Der neue Standtort liegt drei Kilometer Luftlinie entfernt vom alten. Probst rechnet nach der Grundsteinlegung 2016 mit 18 Monaten Bauzeit für die „Fabrik der Zukunft“, 2018 soll Schritt für Schritt der Umzug an den neuen Standort über die Bühne gehen. Die Produktion im Dreischicht-Betrieb an sieben Tagen in der Woche muss dabei weiterlaufen. Anfang 2019 soll die neue Fabrik dann vollständig in Betrieb gehen. Roth ist bereits jetzt der größte von weltweit 14 Kabelwerken der Leoni AG. Hier werden vor allem Kabel für die Automobilindustrie produziert. 400 000 Kilometer davon sollen pro Jahr in Roth hergestellt werden. Rund vier Kilometer Kabel stecken in einem modernen Auto. Und mit jedem Parksensor, jedem Spur- oder Fernlichtassistenten kommen weitere Meter dazu.

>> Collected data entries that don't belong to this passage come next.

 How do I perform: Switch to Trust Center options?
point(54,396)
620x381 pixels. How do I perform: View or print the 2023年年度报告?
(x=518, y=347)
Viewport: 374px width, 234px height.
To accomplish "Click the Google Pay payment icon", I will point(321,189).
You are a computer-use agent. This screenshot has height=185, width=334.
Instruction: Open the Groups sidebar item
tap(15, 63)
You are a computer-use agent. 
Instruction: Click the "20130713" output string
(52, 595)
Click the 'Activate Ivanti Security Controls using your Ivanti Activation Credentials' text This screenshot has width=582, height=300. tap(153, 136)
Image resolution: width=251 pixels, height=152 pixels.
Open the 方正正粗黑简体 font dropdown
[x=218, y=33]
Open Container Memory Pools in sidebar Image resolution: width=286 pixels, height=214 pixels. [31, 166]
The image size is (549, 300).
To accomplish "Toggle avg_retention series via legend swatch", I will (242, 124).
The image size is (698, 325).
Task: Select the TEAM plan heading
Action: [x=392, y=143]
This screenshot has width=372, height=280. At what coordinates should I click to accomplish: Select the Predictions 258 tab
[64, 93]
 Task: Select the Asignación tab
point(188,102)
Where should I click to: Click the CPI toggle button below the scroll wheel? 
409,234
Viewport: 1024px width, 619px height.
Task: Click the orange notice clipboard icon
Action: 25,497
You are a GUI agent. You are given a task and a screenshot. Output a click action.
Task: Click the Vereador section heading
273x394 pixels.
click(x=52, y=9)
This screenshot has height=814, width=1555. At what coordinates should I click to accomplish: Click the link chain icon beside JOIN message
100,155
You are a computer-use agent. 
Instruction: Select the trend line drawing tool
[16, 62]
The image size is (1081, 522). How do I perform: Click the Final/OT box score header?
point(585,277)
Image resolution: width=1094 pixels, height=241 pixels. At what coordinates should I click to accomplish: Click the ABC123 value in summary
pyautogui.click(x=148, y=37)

„Ein gutes Geschäft“, sagt Probst. Deswegen glaubt der Vorstandsvorsitzende auch nicht, dass die Jobgarantie für mindestens 600 Stammarbeiter am Standort Roth jemals zum Ernstfall wird. Leoni hat sich vertraglich verpflichtet, bis 2020 auf betriebsbedingte Kündigungen zu verzichten. Im Gegenzug leisten die Mitarbeiter bis dahin kostenlose Überstunden. Statt 35 arbeiten sie 38 Stunden pro Woche. „Ein wichtiger Pakt. Ein einmaliges Zeichen“, sagt Probst, der das gute Verhältnis zu Gewerkschaft und Betriebsrat betont. In Roth gehören derzeit 670 Mitarbeiter zur Stammbelegschaft, 100 sind nur befristet angestellt, dazu kommen 90 Auszubildende. Die Hälfte der Belegschaft arbeitet in der Produktion.